Records supplied section start
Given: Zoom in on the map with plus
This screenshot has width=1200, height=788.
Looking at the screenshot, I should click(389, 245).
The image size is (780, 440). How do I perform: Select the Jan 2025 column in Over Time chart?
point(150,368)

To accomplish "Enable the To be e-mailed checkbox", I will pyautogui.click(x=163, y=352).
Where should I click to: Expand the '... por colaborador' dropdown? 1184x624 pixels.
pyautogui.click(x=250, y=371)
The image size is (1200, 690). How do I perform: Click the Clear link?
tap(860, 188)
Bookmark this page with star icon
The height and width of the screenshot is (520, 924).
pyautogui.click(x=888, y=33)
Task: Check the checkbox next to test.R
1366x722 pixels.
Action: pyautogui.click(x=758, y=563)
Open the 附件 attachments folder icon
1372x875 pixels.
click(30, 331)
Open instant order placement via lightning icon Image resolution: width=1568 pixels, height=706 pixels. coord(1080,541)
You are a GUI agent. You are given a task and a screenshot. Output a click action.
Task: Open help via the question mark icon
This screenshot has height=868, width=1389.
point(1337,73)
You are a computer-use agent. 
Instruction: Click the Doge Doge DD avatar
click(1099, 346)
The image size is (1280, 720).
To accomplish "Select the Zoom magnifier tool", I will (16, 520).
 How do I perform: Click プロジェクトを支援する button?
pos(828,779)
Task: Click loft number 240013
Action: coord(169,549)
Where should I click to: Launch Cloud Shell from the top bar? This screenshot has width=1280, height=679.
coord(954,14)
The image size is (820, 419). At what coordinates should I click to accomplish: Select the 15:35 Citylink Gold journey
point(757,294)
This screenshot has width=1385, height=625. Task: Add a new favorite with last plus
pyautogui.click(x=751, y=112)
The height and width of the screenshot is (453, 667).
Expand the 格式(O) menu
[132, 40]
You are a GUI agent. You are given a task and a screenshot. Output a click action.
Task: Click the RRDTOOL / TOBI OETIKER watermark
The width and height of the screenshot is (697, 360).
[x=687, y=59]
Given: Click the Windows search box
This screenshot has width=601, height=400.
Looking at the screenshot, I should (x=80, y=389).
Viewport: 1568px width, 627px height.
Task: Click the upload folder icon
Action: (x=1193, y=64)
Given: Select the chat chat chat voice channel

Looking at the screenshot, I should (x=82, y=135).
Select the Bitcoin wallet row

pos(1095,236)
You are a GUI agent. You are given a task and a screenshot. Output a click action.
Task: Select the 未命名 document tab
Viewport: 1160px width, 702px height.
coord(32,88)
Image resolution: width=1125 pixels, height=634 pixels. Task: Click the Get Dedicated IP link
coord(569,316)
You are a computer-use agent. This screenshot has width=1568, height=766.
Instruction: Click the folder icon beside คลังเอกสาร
Records supplied section end
### Work order
For each line above that holds the string "Open", provide a copy of that line.

### Reply to the task
Open the 附件 attachments folder icon
Open instant order placement via lightning icon Image resolution: width=1568 pixels, height=706 pixels. coord(1080,541)
Task: Open help via the question mark icon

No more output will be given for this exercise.